Morgan criticised over use of statistics
The education secretary has been criticised by a statistics watchdog for claiming that one in three pupils left primary school unable to read or write under Labour.
UK Statistics Authority chairman Sir Andrew Dilnot told Nicky Morgan she should “reconsider” her comments.
He said she might need to correct the parliamentary record.
It was the second time Sir Andrew has rebuked ministers over the claim, based on 11-year-olds’ national test results.
On December 10 in the Commons, Ms Morgan told the shadow education secretary, Tristram Hunt, “he ought to be thinking about the fact that under the previous Labour government one in three of our young people were leaving primary school unable to read and write”.

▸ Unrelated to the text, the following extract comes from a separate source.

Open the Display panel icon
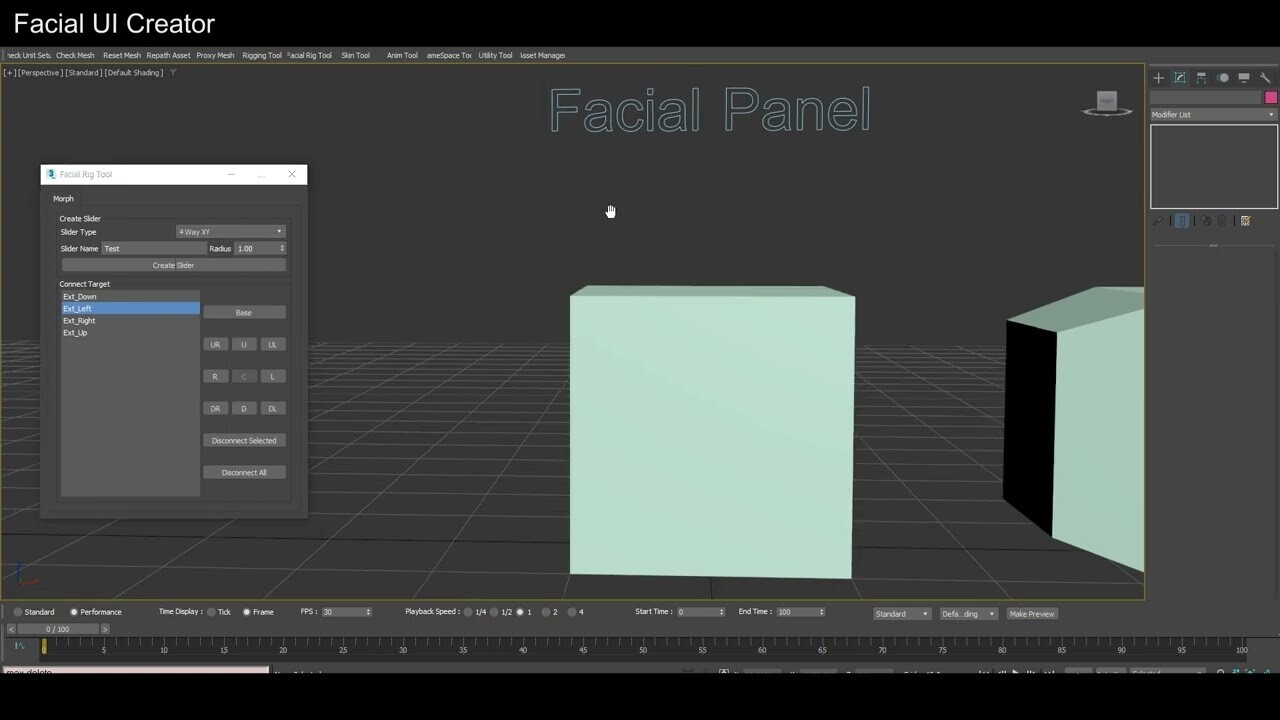 (x=1243, y=77)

She added that it was a “shocking statistic”.
In tests taken in England in May 2010, 83% of pupils were assessed at Key Stage 2 as reaching at least level four – the expected level at age 11 – in reading, 71% in writing, and 79% in mathematics.
Mrs Morgan’s claim, which was made in the House of Commons, was apparently based on figures showing 64% of pupils in England achieved level four or above in all three of reading, writing and maths.
But referring to the published definitions of the levels, Sir Andrew said children who reached Level 3 were able to “read a range of texts fluently and accurately”.
They are also able to write in a way that is “often organised, imaginative and clear” and they can “add and subtract numbers with two digits mentally and numbers with three digits using written methods”.
He added that in tests taken in May 2010, 91% of pupils were assessed as reaching level three or above at Key Stage 2 in reading, 93% in writing, and 93% in mathematics.
Sir Andrew told the education secretary: “I think that it would be appropriate for you to reconsider these comments. You may also wish to take advice on whether the official parliamentary record should be corrected.”
Ms Morgan’s comments came less than a week after Sir Andrew had criticised the use of the statistic, included in speeches to the Conservative Party conference.